- **Your goal**
Every line from the first record below down to the line that includes "Given: Click star rating of VAL ATF 6/1 QT CS" must be reproduced exactly; the pictures are not.

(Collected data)
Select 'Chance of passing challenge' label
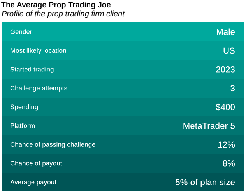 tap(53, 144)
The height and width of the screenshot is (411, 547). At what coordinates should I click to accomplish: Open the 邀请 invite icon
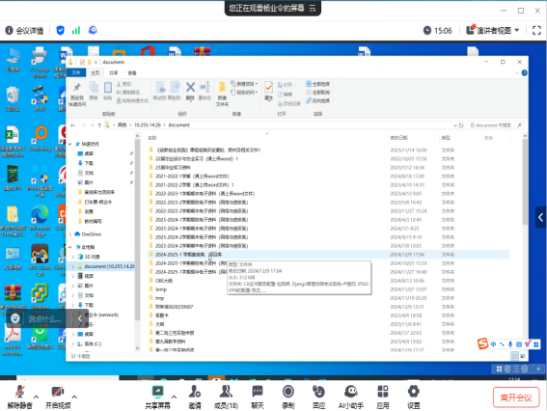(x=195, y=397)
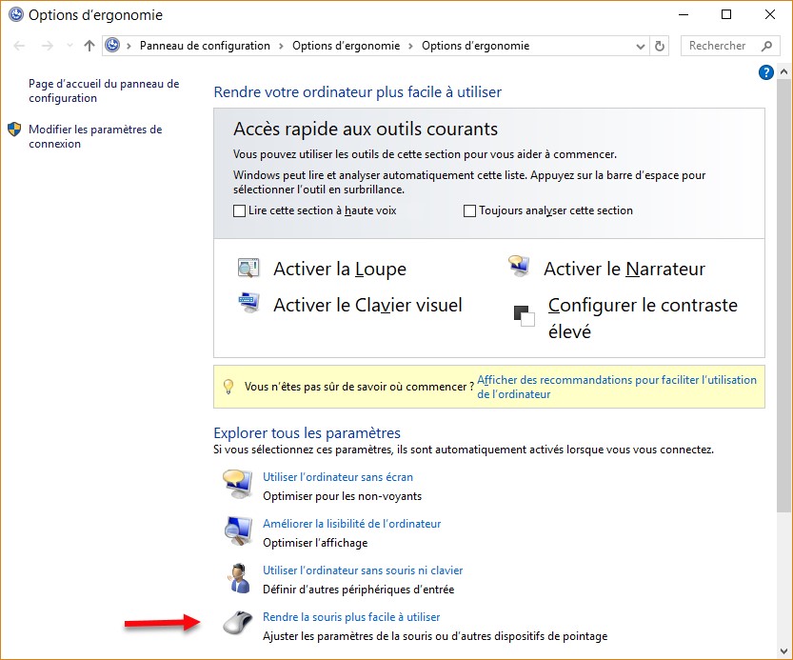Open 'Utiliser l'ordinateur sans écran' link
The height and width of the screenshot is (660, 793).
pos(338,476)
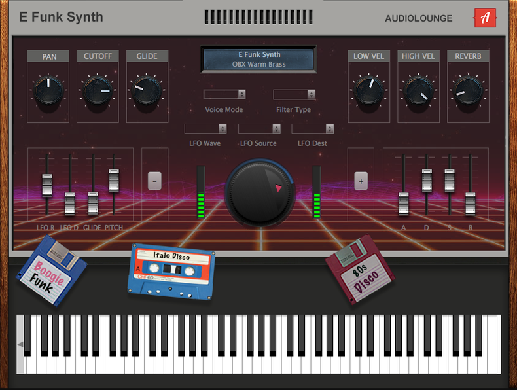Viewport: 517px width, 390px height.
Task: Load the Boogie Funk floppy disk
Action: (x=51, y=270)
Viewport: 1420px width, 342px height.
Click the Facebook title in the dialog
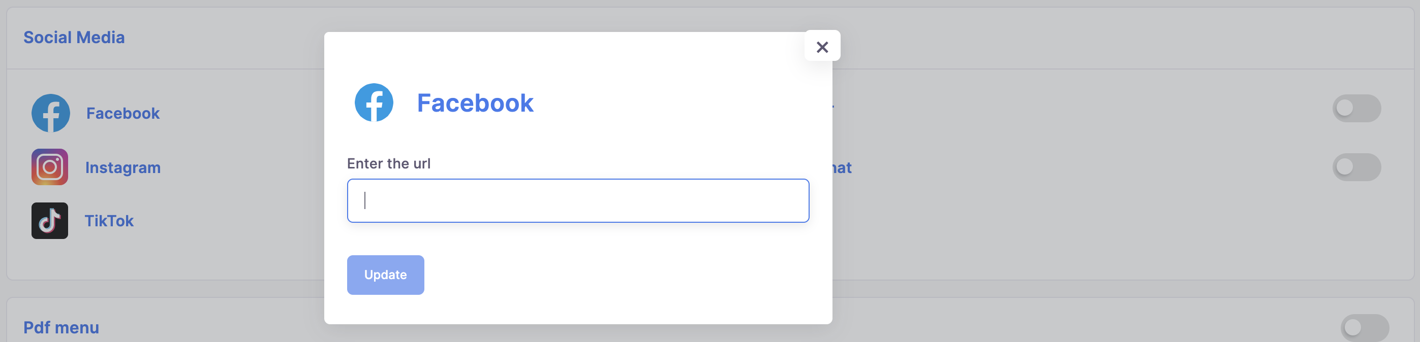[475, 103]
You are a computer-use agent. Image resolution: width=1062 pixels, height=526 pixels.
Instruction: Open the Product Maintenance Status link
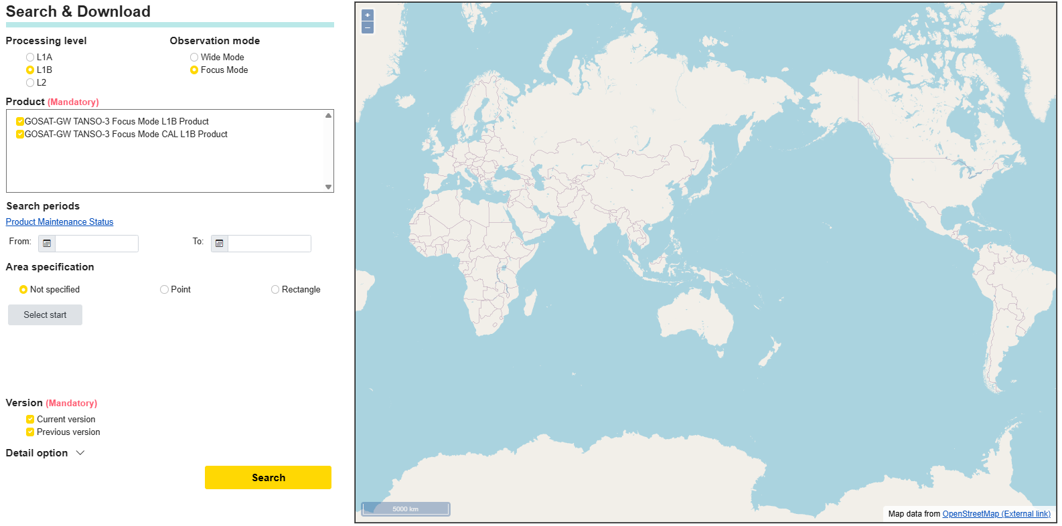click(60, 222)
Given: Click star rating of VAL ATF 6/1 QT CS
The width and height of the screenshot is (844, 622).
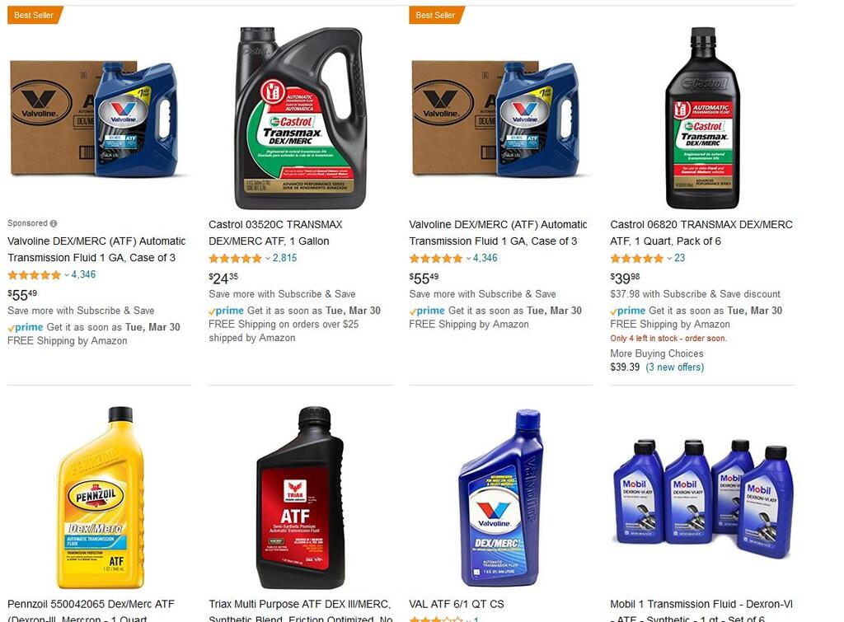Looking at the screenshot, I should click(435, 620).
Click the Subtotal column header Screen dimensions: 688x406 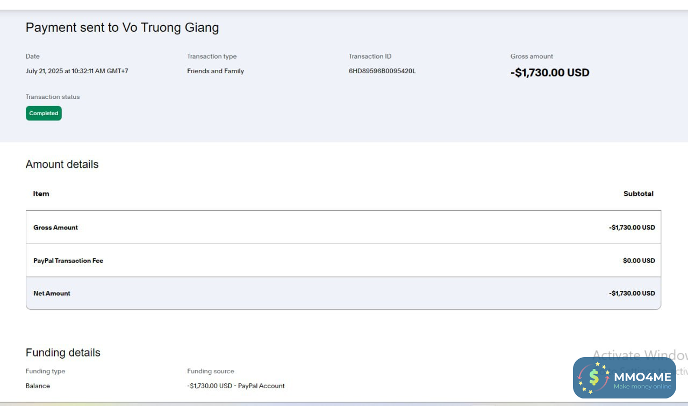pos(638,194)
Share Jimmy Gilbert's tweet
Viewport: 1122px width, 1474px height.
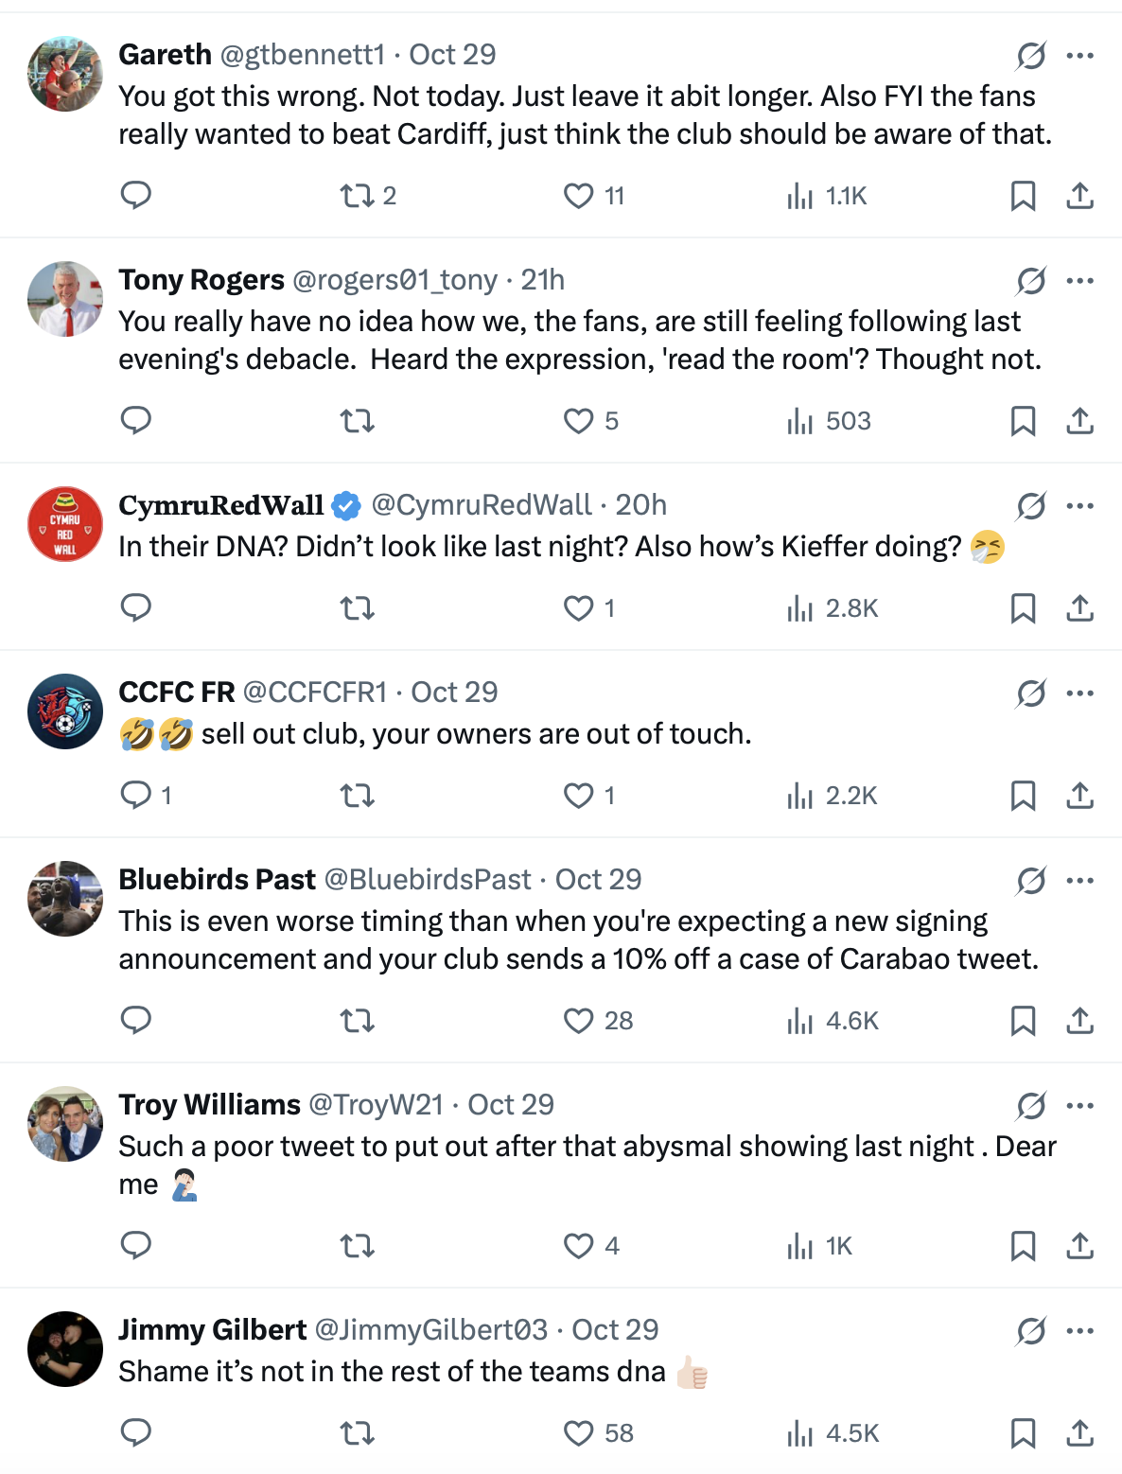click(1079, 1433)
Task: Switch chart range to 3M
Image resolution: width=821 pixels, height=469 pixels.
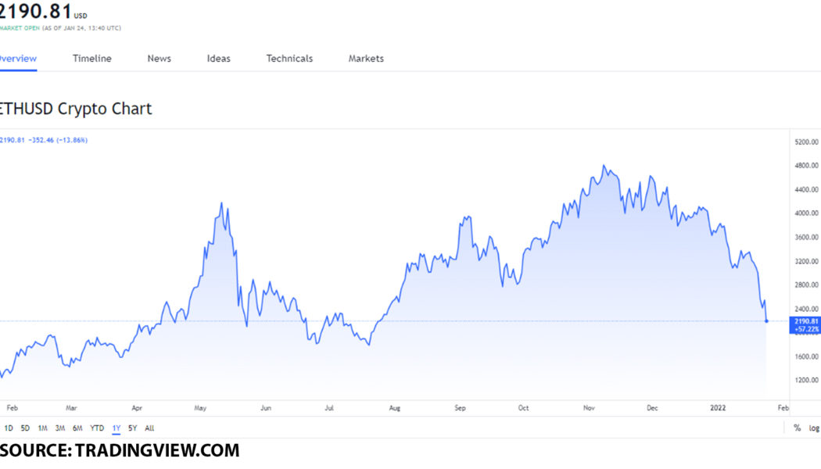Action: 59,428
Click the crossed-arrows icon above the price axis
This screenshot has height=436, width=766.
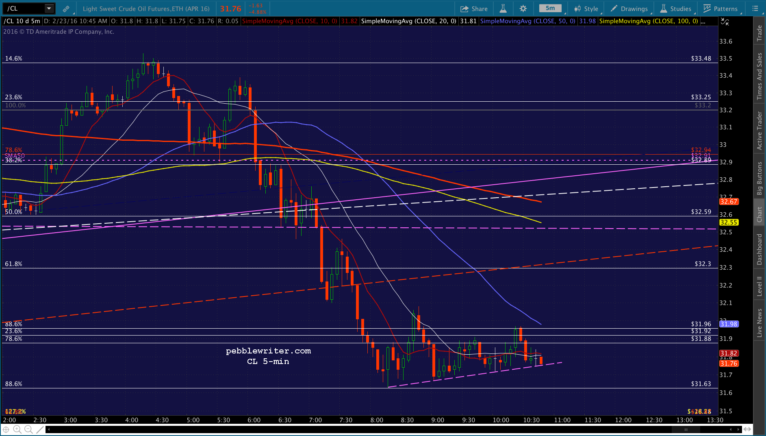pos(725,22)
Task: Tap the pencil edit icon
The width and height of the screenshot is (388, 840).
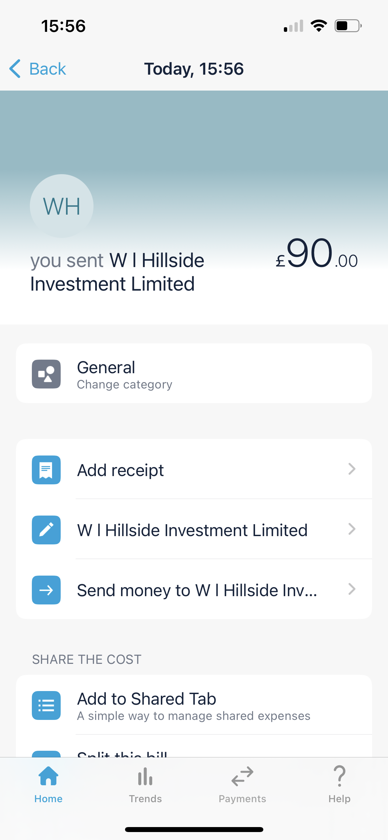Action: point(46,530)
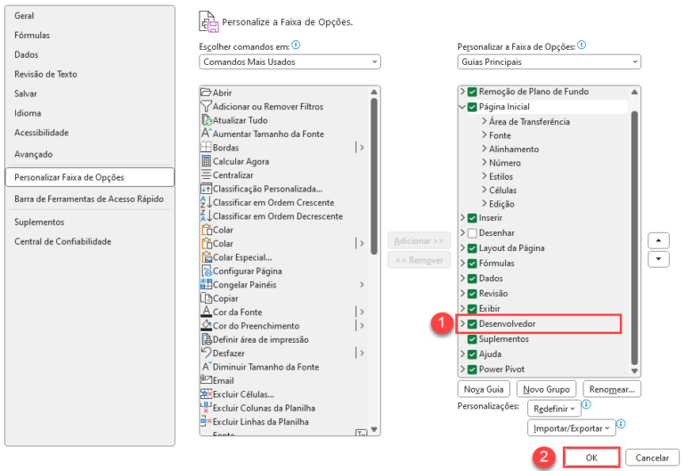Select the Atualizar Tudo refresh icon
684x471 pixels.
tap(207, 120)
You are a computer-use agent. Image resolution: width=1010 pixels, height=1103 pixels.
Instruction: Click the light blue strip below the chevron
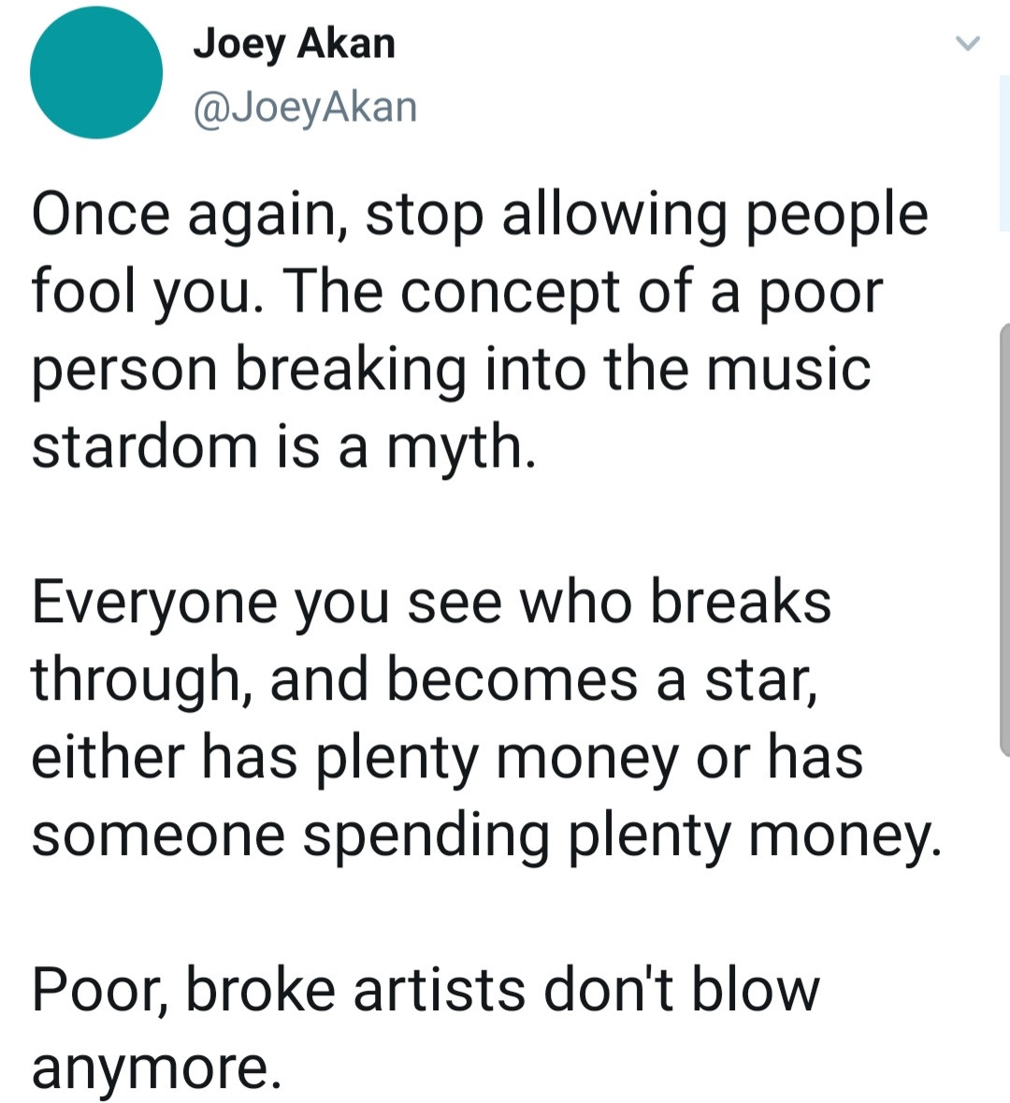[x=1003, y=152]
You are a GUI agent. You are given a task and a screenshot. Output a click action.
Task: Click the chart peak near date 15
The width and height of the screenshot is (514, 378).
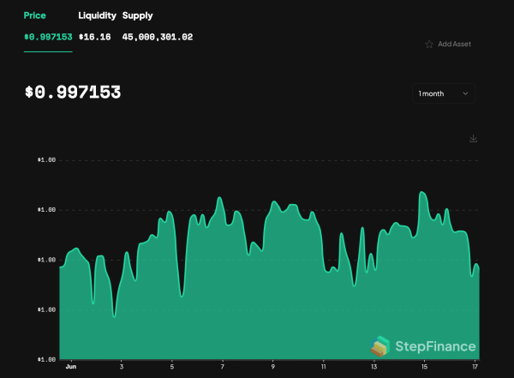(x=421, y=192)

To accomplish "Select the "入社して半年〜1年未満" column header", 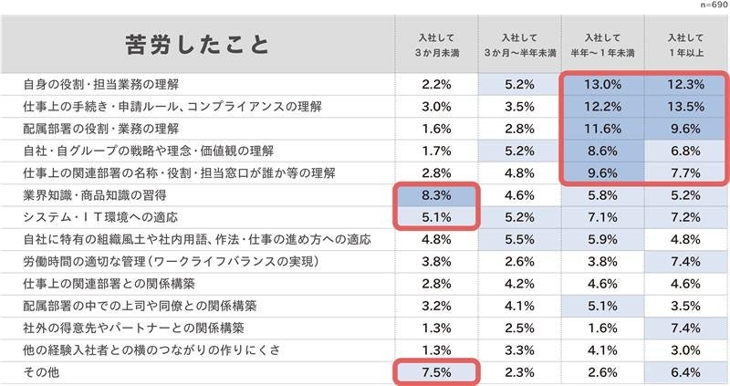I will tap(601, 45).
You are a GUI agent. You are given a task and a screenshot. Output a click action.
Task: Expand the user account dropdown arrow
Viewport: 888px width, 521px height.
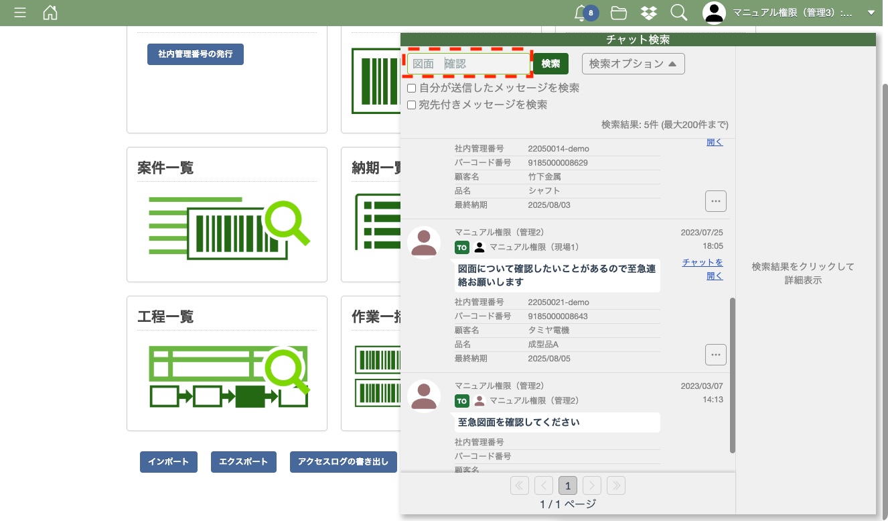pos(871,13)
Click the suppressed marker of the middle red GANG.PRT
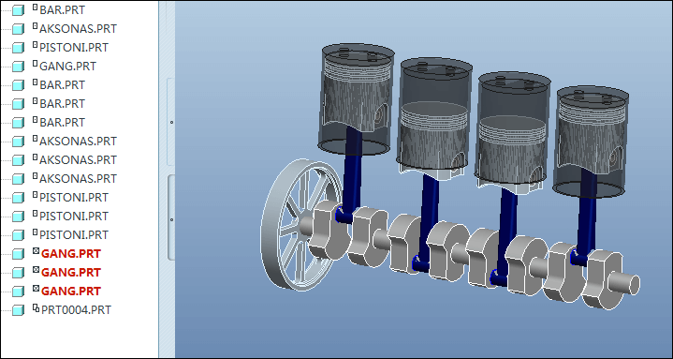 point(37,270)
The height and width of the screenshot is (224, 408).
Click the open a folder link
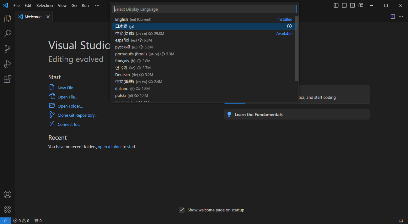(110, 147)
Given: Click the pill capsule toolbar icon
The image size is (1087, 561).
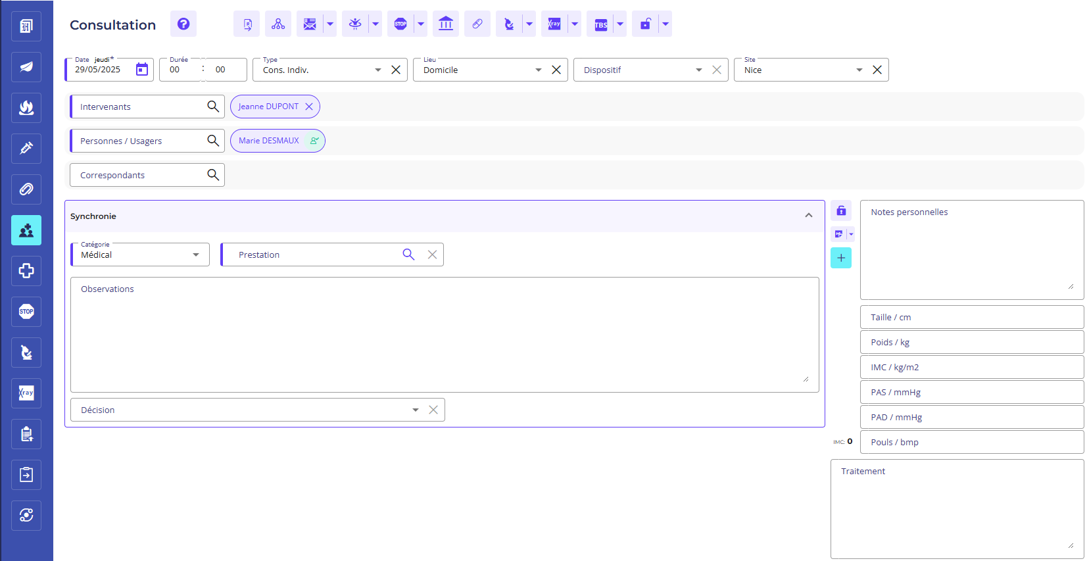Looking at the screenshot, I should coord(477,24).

- **Response to this task**
Select 'Chance of passing challenge' label
 tap(53, 144)
The height and width of the screenshot is (411, 547). At what coordinates should I click to accomplish: Open the 邀请 invite icon
(x=195, y=397)
Open 'Utiliser l'ordinateur sans écran' link
The height and width of the screenshot is (660, 793).
pos(338,476)
Viewport: 517px width, 390px height.
Task: Load the Boogie Funk floppy disk
Action: (x=51, y=270)
Viewport: 1420px width, 342px height.
Click the Facebook title in the dialog
[475, 103]
You are a computer-use agent. Image resolution: width=1062 pixels, height=526 pixels.
Instruction: Open the Product Maintenance Status link
click(60, 222)
Given: Click star rating of VAL ATF 6/1 QT CS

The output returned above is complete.